Structure toxicity relationships--how useful are they in predicting toxicities of new drugs?

This chapter provides just a few newer examples of structural moieties found in drugs that have been associated with reactive metabolite formation and toxicities. For a discussion of several other structures in drugs that undergo metabolic activation to reactive intermediates, the reader is directed to previous volumes in this series and other chapters in this book, as well as a previous condensed review (Nelson, 1982). Since that review, some new knowledge allows us to better predict that some structural moieties are more likely than others to form drug reactive metabolites that may be involved in causing toxic effects in humans. For example, most aniline-, thiophene-, and nitroaromatic-containing drugs have had a relatively high incidence of adverse effects, and it would be prudent in the drug discovery process to avoid these substructures if possible. However, as illustrated by the case of olanzapine, these structures may be important for potent activity, and could therefore be beneficial in some cases. The glitazones represent a new class of drugs with a unique thiazolidinedione structure. This raises two important points.
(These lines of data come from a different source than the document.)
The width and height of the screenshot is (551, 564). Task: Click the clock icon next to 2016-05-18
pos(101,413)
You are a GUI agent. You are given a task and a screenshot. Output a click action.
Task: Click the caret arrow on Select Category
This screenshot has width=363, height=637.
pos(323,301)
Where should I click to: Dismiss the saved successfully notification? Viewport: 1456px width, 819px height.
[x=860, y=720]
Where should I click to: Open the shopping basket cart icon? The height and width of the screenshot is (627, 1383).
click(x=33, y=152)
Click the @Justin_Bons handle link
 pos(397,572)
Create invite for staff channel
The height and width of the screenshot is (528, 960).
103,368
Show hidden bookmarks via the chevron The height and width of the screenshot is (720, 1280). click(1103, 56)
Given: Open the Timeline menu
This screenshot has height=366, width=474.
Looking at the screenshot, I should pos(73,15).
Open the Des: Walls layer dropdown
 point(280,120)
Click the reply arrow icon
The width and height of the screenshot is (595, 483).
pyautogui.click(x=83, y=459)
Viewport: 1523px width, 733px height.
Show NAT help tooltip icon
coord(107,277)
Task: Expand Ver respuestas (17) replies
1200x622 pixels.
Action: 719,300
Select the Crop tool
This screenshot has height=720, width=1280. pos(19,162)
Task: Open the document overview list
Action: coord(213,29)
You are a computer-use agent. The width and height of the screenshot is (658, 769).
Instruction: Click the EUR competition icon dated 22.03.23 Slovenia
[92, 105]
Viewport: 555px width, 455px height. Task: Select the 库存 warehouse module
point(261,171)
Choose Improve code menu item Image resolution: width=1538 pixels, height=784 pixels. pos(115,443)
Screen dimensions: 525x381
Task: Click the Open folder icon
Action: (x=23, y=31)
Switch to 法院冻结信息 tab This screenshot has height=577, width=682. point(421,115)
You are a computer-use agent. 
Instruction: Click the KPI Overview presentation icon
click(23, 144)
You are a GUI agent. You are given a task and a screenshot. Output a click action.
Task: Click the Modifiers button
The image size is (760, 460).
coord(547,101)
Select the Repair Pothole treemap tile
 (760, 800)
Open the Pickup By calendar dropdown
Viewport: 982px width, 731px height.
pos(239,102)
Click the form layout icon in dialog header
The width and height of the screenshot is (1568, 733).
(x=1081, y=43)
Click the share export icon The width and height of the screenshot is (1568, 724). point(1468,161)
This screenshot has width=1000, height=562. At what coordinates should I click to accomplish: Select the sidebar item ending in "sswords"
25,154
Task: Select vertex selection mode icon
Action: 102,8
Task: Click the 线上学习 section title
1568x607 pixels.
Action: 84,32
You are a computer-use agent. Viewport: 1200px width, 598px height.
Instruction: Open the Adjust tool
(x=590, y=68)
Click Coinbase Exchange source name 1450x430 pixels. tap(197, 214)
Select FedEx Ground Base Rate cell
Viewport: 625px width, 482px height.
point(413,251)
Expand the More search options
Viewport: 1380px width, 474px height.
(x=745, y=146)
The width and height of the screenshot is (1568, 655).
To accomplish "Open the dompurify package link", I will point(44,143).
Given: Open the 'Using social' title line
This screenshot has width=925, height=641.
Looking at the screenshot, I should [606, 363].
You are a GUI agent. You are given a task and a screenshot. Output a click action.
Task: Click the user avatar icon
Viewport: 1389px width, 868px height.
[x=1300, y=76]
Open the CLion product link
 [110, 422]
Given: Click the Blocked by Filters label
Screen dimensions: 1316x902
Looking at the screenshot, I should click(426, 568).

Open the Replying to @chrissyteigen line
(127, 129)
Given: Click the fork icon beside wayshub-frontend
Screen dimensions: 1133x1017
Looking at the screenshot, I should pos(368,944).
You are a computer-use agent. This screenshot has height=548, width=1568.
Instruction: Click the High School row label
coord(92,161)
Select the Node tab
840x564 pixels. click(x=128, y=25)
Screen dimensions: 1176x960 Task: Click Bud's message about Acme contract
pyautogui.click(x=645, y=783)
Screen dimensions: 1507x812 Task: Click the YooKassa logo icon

First, it demonstrates how limited our knowledge base is in regard to structure toxicity relationships when new structures are introduced. Our approaches must be very empirical and are far from quantitative for the reasons outlined in the introduction. Secondly, the glitazones point out the importance of benefit/risk considerations. This was a new structural class of drugs with a unique spectrum of action that is very beneficial in the treatment of a major disease. Despite some suspected risk of toxicity, based on early trials, troglitazone was approved for use with careful monitoring. This author believes that was the right decision, as was the decision to withdraw the drug when the risk became unacceptable, especially with the introduction of safer alternatives. If this were just another NSAID (e.g., bromfenac), there would be little reason for approval. In summary, as I pointed out previously (Nelson, 1982), with our limited knowledge of structure toxicity relationships, we can only make reasonable judgments as to risk assessment of a new drug in humans, and hope that we neither release a dangerous chemical entity nor, as importantly, abort an effective one.